**TEXT SECTION**
On 2006-0602 23:28:11, Christoph Zwerschke wrote:
> An application might switch the datestyle depending on the prefered 
> language of the individual user. After the user switched the language, 
> the datestyle would be set differently.

again trying to understand it better: setting the datestyle has influence
on the way the database engine returns the string to the user, not on the
way it stores it in the database.  so a user might want to have 03.06.2006
while the other might prefer 2006-06-03, but the information is the same
as far as the database engine is concerned.  this is what I understood.

if this is true, then switching from string to datetime.datetime would
allow the user to completely forget about the datestyle setting of the
database engine and the pgdb library to assume that all strings returned
by the database engine are in the default (ISO) format.

actually a bit stricter: we would ask the user to stay away from the
datestyle setting and leave it to the format set (and needed) by the
python interface.

**PROVIDED DATA**
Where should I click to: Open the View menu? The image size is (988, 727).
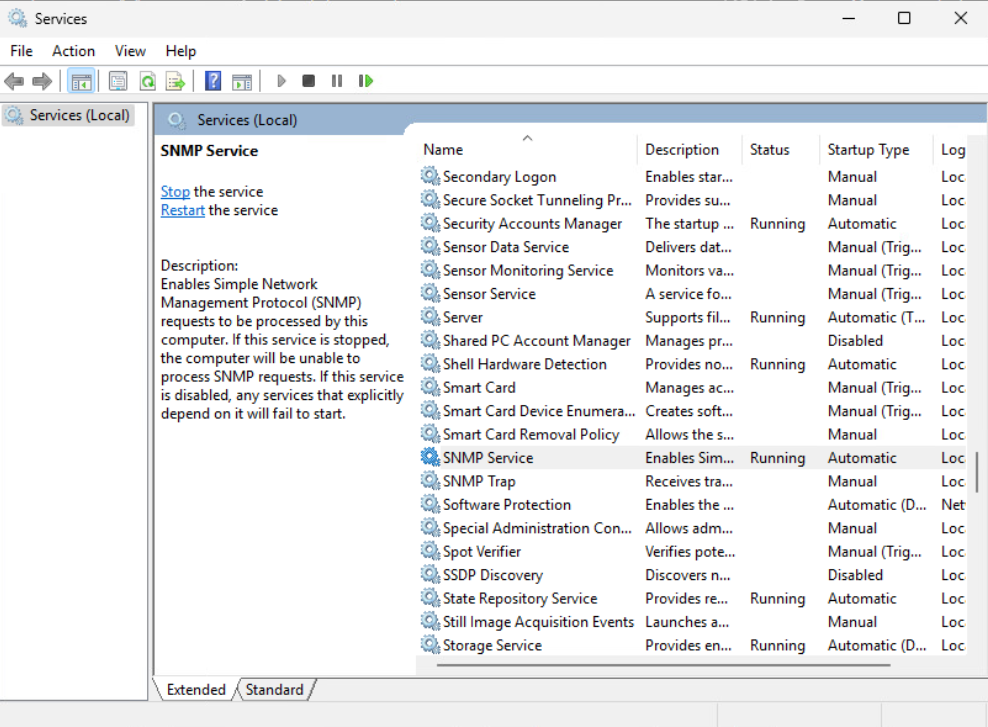click(130, 50)
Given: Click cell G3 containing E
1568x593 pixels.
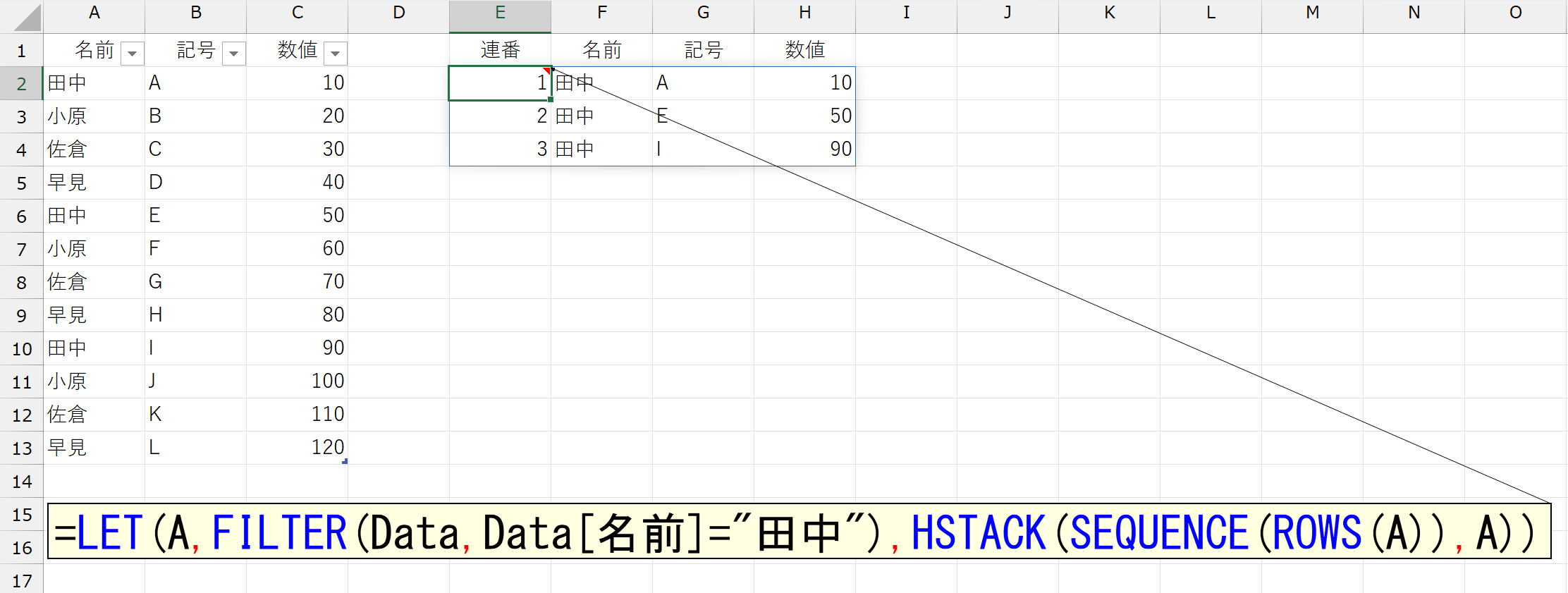Looking at the screenshot, I should pos(703,116).
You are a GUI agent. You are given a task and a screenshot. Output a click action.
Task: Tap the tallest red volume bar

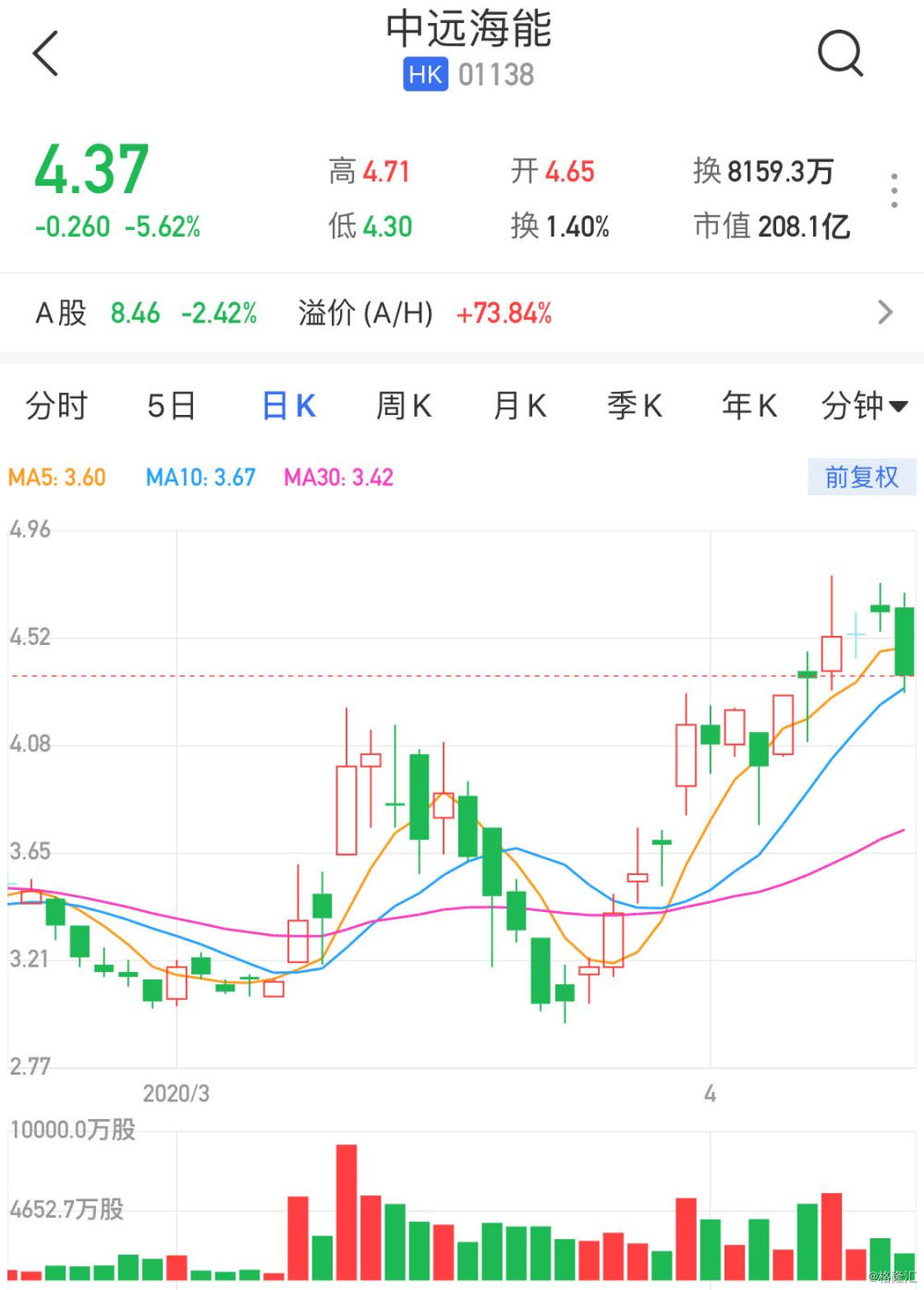[x=346, y=1211]
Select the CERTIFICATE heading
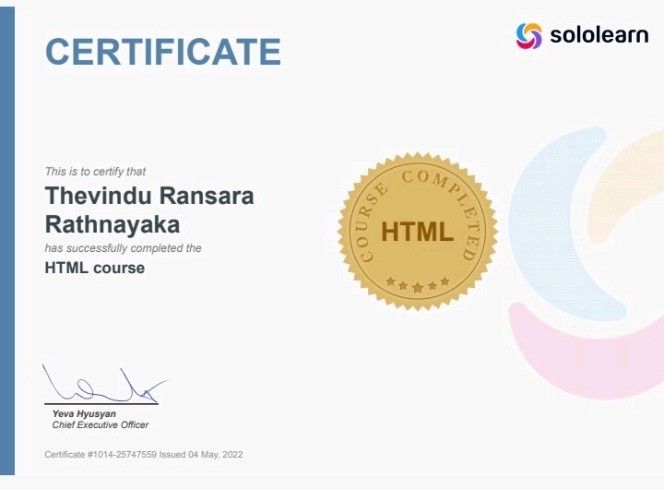Viewport: 664px width, 490px height. tap(163, 51)
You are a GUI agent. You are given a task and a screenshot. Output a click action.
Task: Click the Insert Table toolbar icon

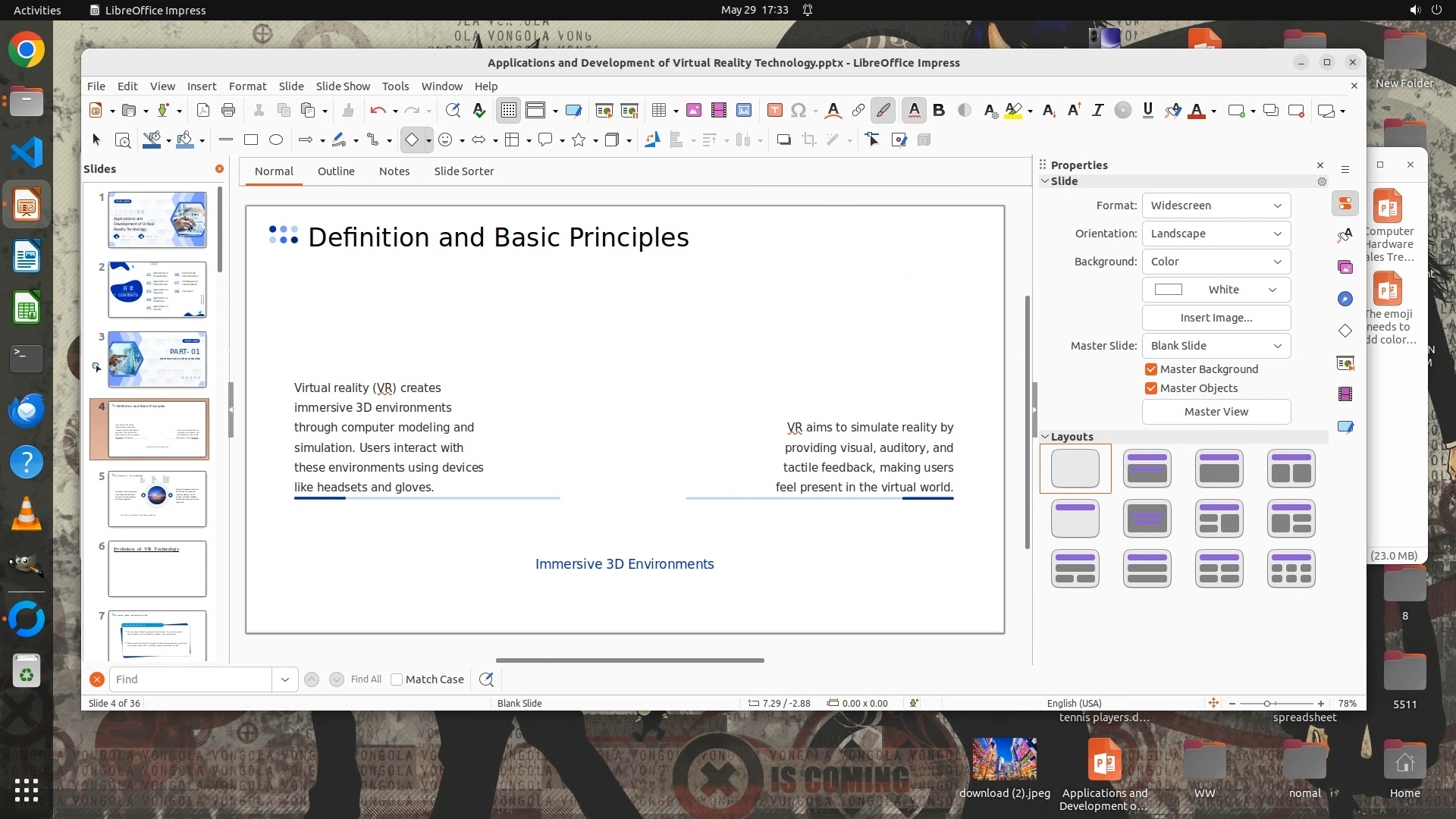click(659, 111)
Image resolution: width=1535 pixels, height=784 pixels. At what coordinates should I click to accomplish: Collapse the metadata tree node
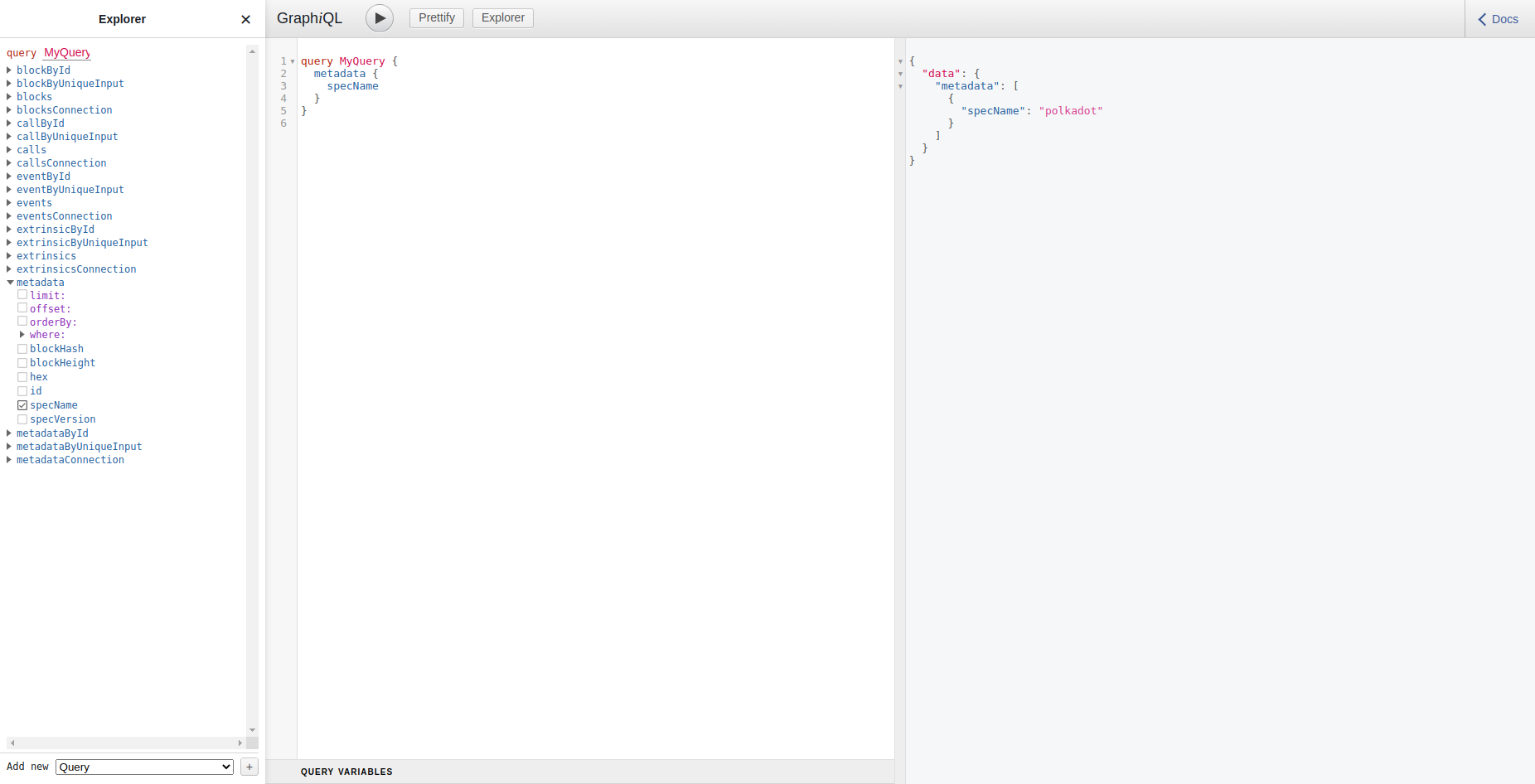coord(10,283)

**REQUIRED ACTIONS**
**A.** Answer these questions about the datestyle message:
(i) Who wrote the quoted passage?
(ii) What two date formats are given as ones different users might prefer?
(iii) In what format would the pgdb library assume all strings returned by the database engine to be?
**B.** Copy the datestyle message word for word between "actually a bit" and "python interface.", inclusive.

**ANSWER LIST**
**A.**
(i) Christoph Zwerschke
(ii) 03.06.2006 and 2006-06-03
(iii) The default (ISO) format

**B.**
actually a bit stricter: we would ask the user to stay away from the
datestyle setting and leave it to the format set (and needed) by the
python interface.